**ACTION ITEM:** How do the lines read from the one holding "You are a computer-use" through the last line of the listing? Set them down exactly, pictures omitted.
TASK INPUT: Begin
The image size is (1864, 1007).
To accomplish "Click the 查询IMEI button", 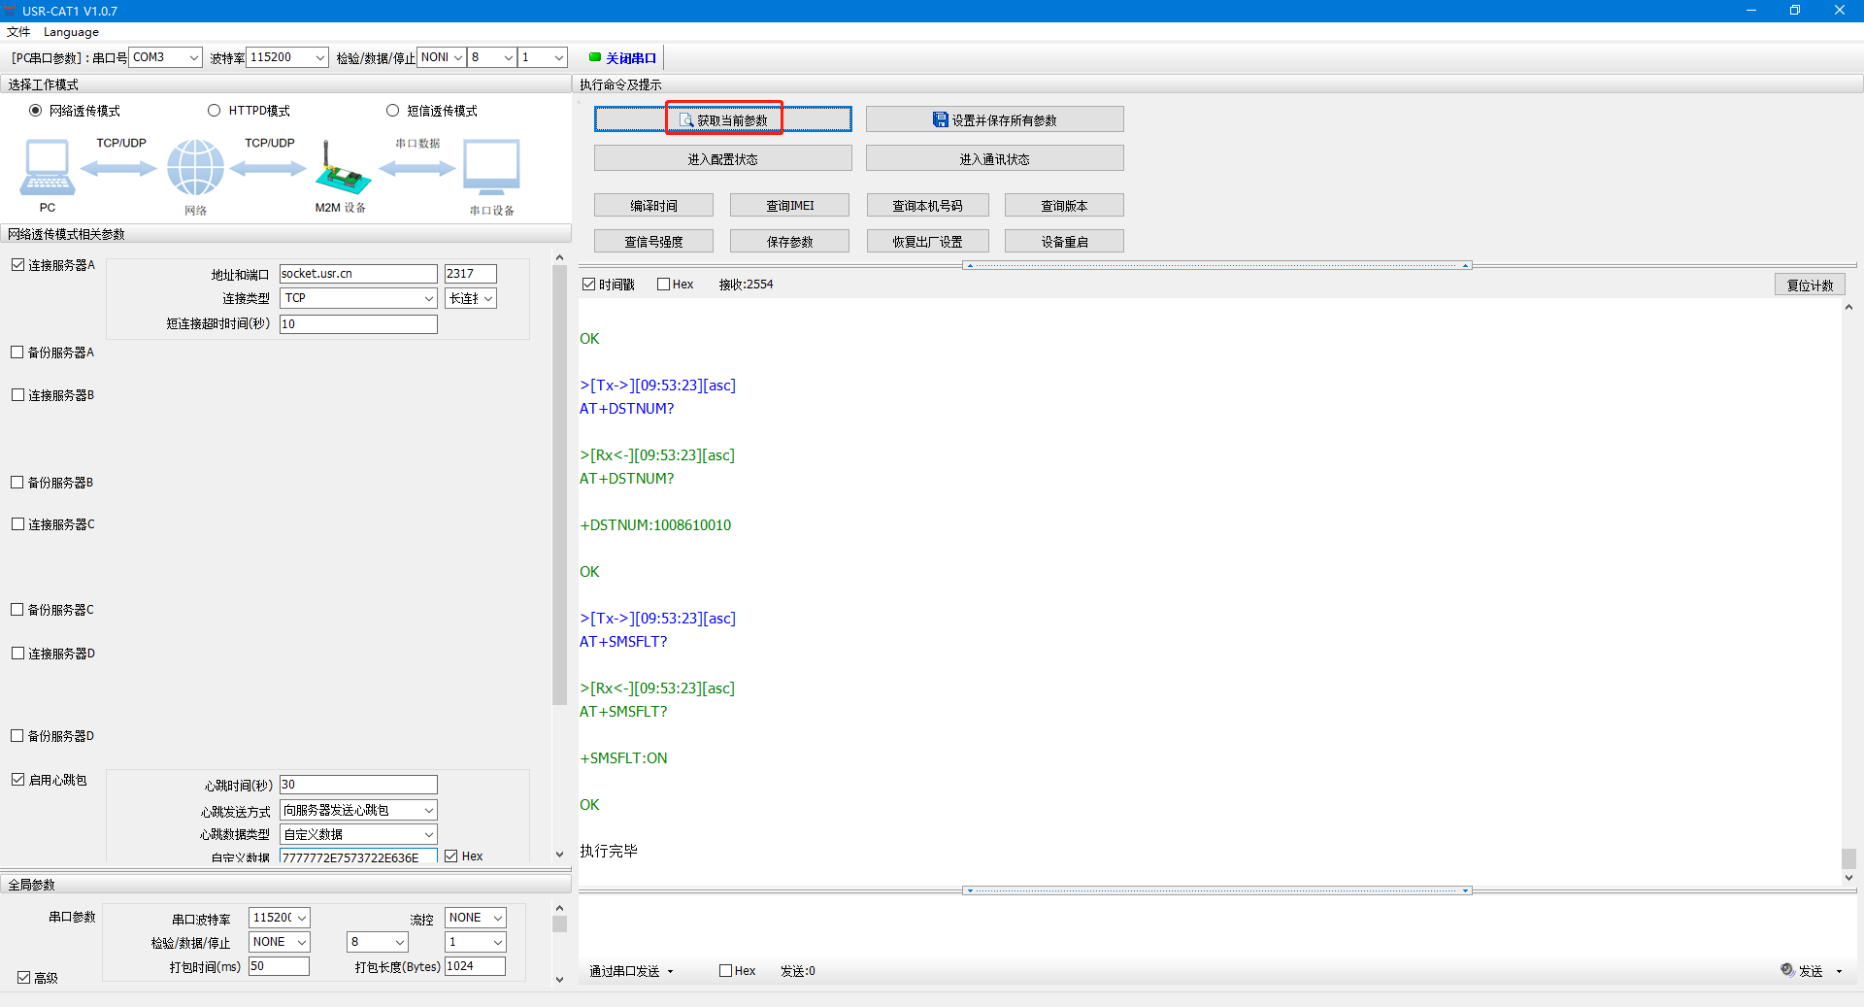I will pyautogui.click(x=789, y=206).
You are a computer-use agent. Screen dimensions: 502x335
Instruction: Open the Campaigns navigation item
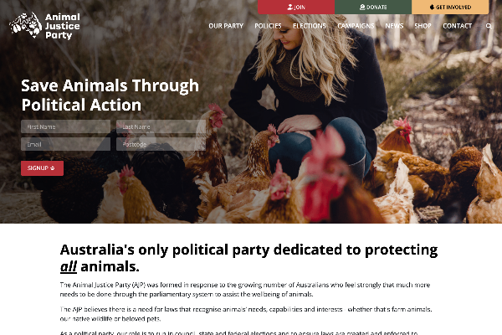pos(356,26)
TASK INPUT: End
**SOLUTION TO THIS PROBLEM:**
You are a computer-use agent. Screen dimensions: 502x335
Instruction: Open the Campaigns navigation item
pos(356,26)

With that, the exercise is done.